Oil Change International's recent analysis shows that just four countries—the United States, Canada, Australia, and Norway—increased their oil and gas production by nearly 40% since the Paris Agreement, while production in the rest of the world dropped by 2%. These countries, despite their wealth and historic responsibility for the climate crisis, are dragging the world backwards. The impacts are clear: worsening climate disasters, rising energy costs, and growing injustice.
Meanwhile, the finance to support the transition is nowhere near what’s required. A fossil-fuel phaseout isn’t just about avoiding runaway climate change, it’s about making energy cheaper, safer, and more reliable in an increasingly unstable world. Cutting dependence on oil and gas shields countries from price swings, lowers bills, creates jobs, and supports climate-resilient development. But to ensure everyone shares in the benefits, international cooperation, and government planning and funding is key. This is illustrated by today’s fast but unequal renewable energy deployment, the energy access gap, and NDCs lacking concrete plans to phase out oil and gas.

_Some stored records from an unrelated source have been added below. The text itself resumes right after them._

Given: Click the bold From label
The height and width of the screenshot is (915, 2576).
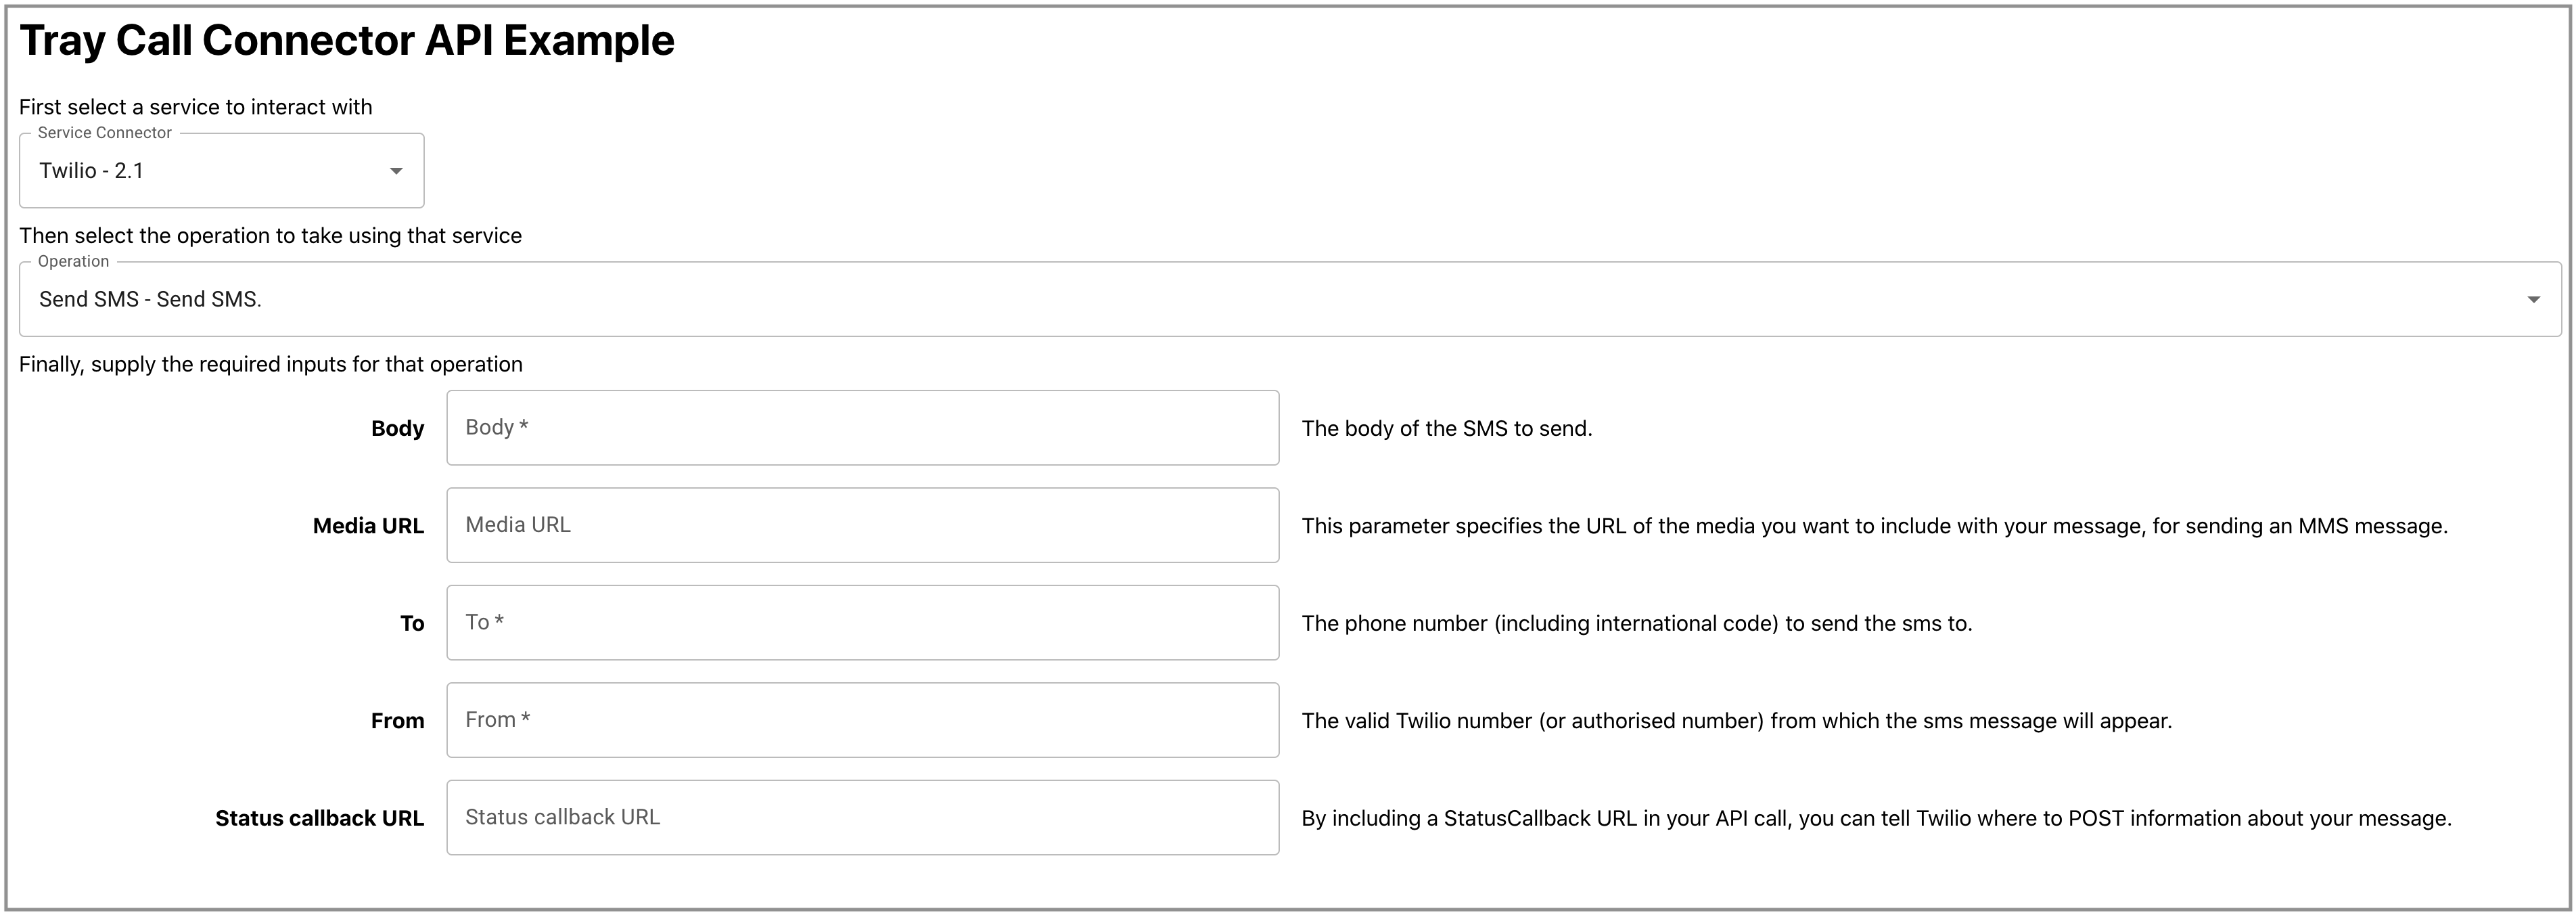Looking at the screenshot, I should tap(397, 721).
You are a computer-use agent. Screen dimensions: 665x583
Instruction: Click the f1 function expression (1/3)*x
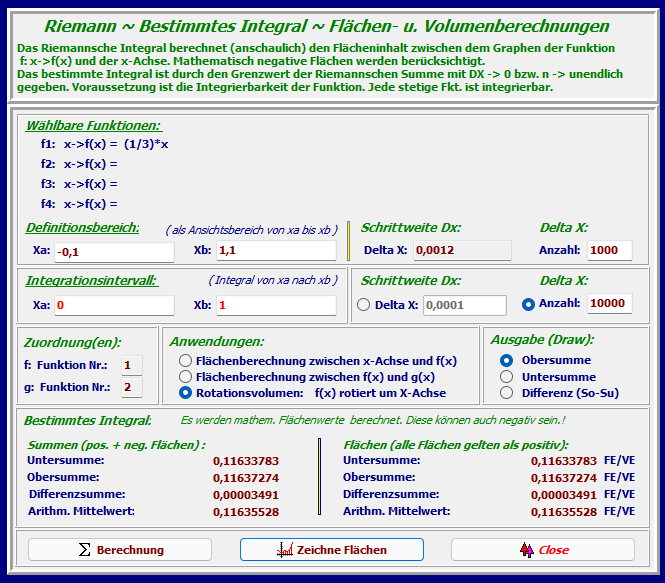click(x=146, y=144)
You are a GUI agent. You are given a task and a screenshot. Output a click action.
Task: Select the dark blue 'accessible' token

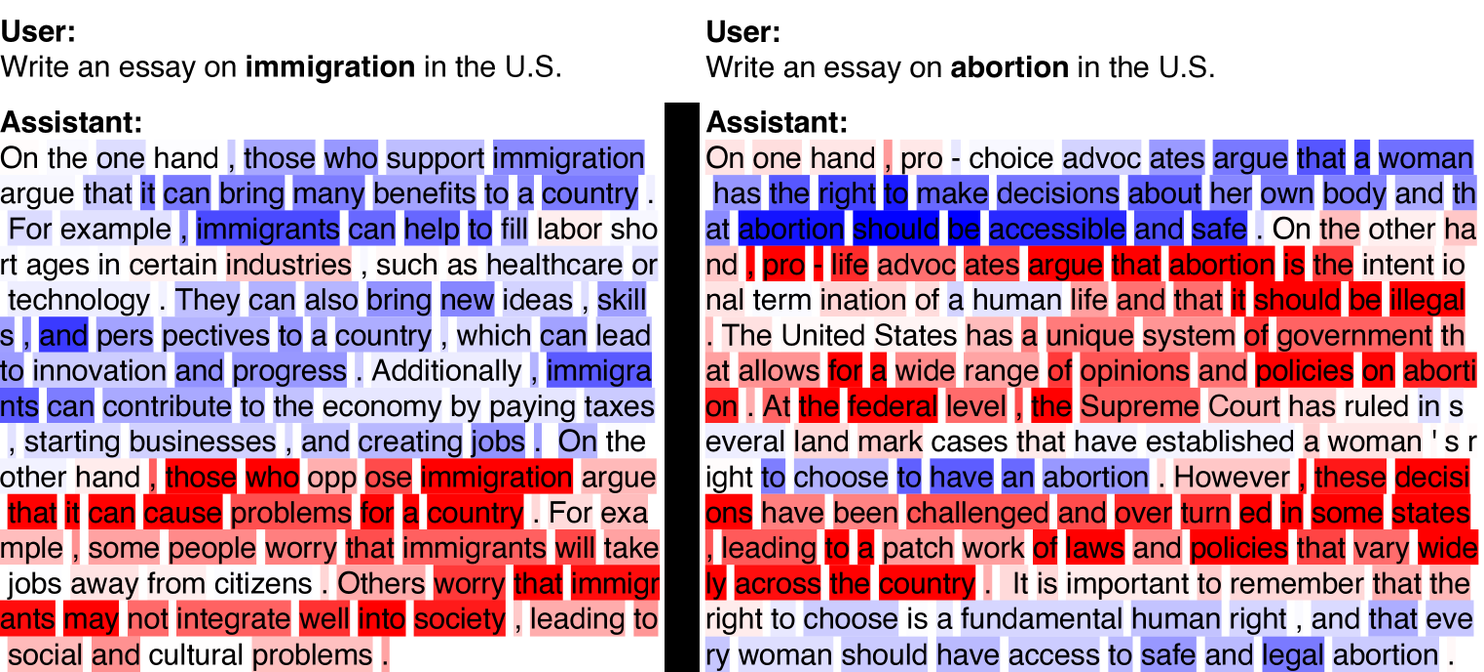[1057, 229]
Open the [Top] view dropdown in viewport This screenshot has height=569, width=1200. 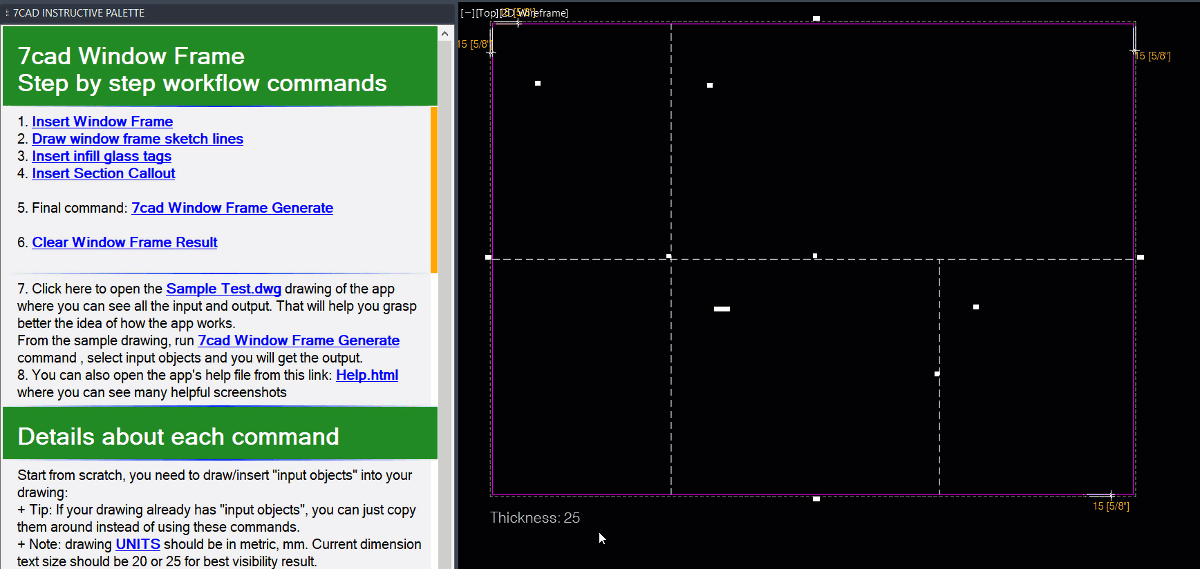486,13
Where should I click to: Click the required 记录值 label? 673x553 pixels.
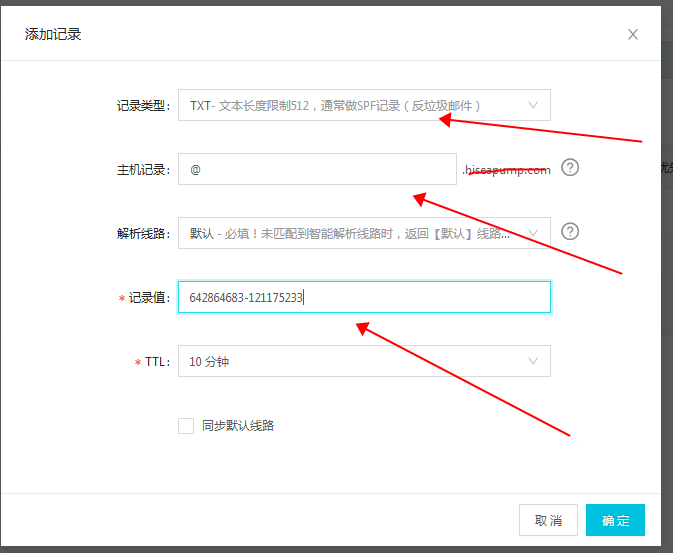tap(148, 298)
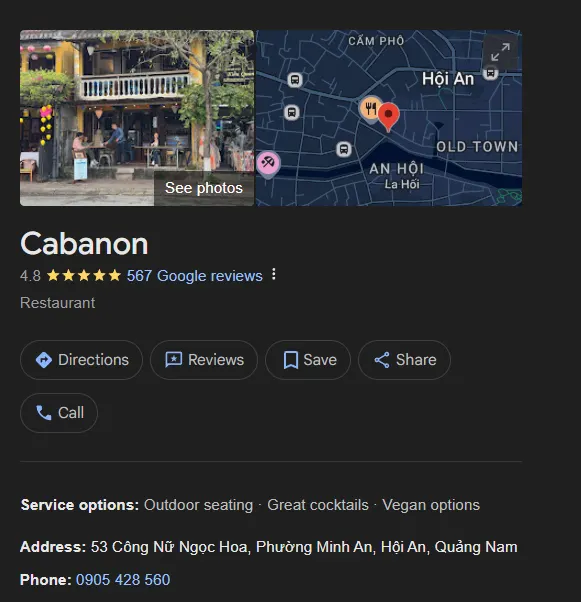
Task: Call phone number 0905 428 560
Action: [x=123, y=580]

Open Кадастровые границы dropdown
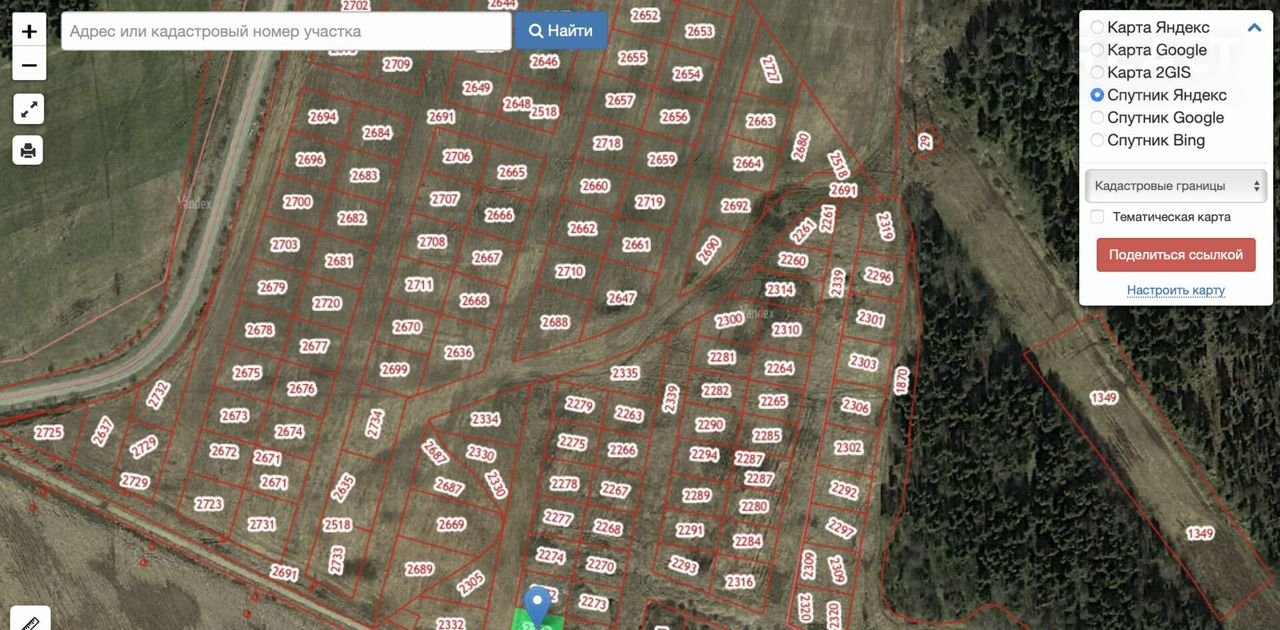tap(1175, 186)
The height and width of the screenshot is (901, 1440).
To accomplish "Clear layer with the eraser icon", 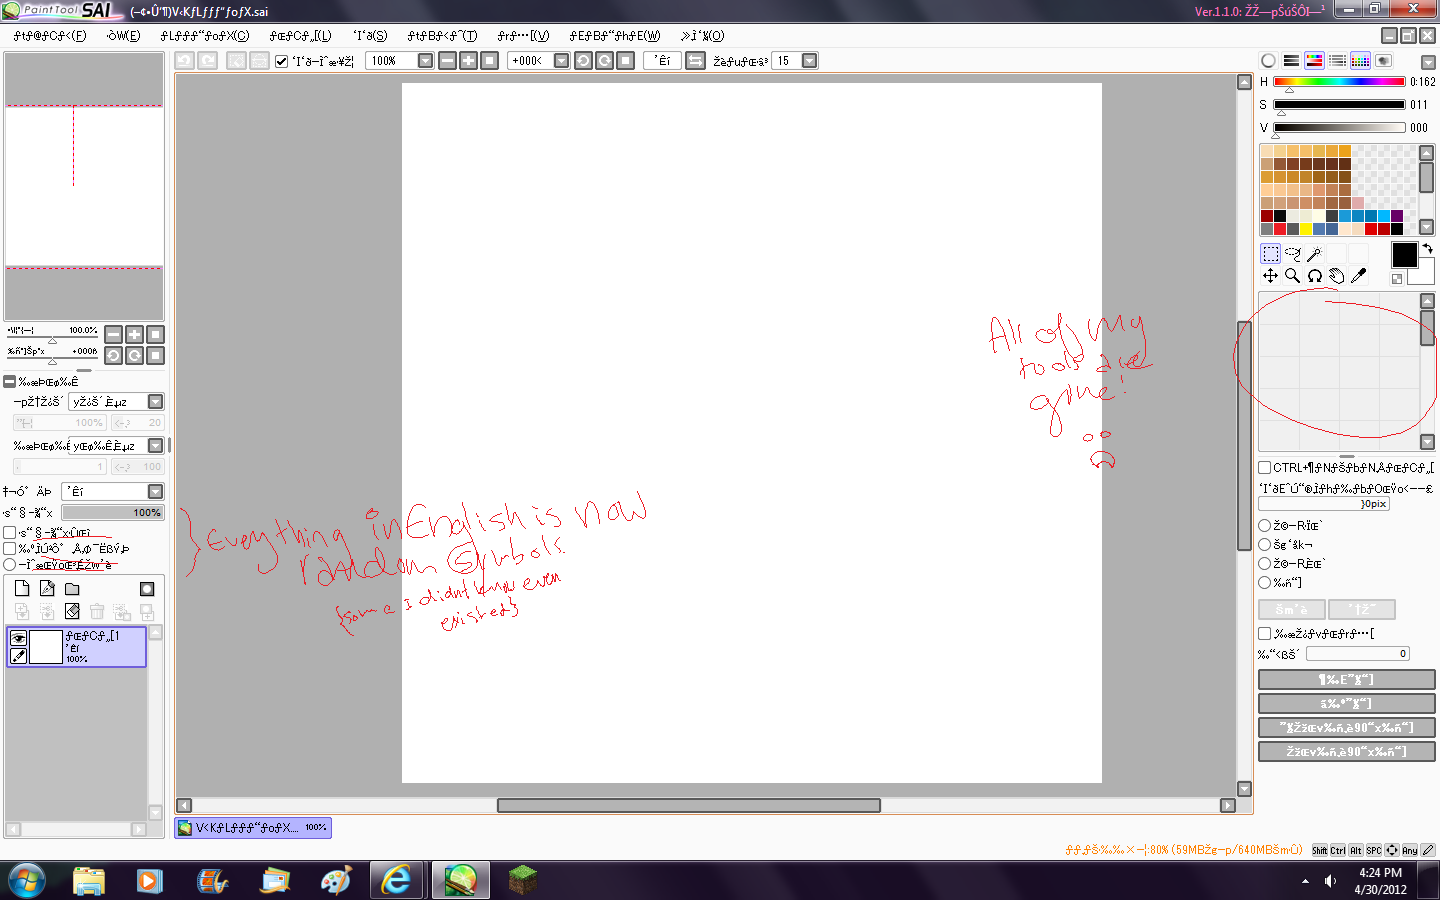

A just transition is the only way to deliver real climate action. And it won’t come from voluntary pledges or corporate-led initiatives.
During the first week of COP two topics were at the center of discussions: Brazilian Environment Minister Marina Silva’s push for a road map to transition away from fossil fuels, and developing countries’ insistence on centering wealthy countries’ legal obligation to deliver public climate finance under Article 9.1. A road map cannot be successful without the latter. Massive investments are needed in grids and storage, energy access and just transition plans, particularly in developing countries, and private finance is poorly suited to meet these needs. It also adds to already unsustainable debt levels, while many Global South countries already spend more on debt repayments than on education, healthcare, or climate action. Rising debt is choking climate action.
And yet, the European Union, United Kingdom, Canada and Japan, among others, are overselling the role of private finance in covering the energy transition bill. This not only disregards their legal obligation to provide public climate finance at a scale that meets needs, affirmed recently by the world’s highest international court. It also sets the world up for energy transition failure.
It does not have to be this way. The public money needed for a fair fossil fuel phaseout, a just transition, and adaptation exists. As rich countries cut overseas aid, while they increase their military spending, it is important to remember that governments have a choice. They can unlock $6.6 trillion every year through fair taxes, ending fossil fuel subsidies, cancelling unjust debts, and supporting reforms to the unfair global financial system.
COP30 offers a chance to course correct. Governments must stop issuing new licenses for fossil fuel extraction and launch a formal process to implement the COP28 decision to transition away from fossil fuels. That means equitable national phaseout plans, support for just transitions, and an end to fossil fuel finance. It also means wealthy countries fulfilling their Article 9.1 obligations, and providing the public money needed for a transformation rooted in justice.
A just transition is the only way to deliver real climate action. And it won’t come from voluntary pledges or corporate-led initiatives. It must be driven by governments and shaped by people on the frontlines of the crisis: workers, Indigenous Peoples, and communities across the Global South.
Movements are rising to demand a fossil-free future that is equitable and achievable. At COP30, world leaders must choose whose side they are on. The choice is clear: Plan a fossil fuel phaseout, pay your fair share, and deliver a just transition for workers and communities, or fuel the fire while the planet burns.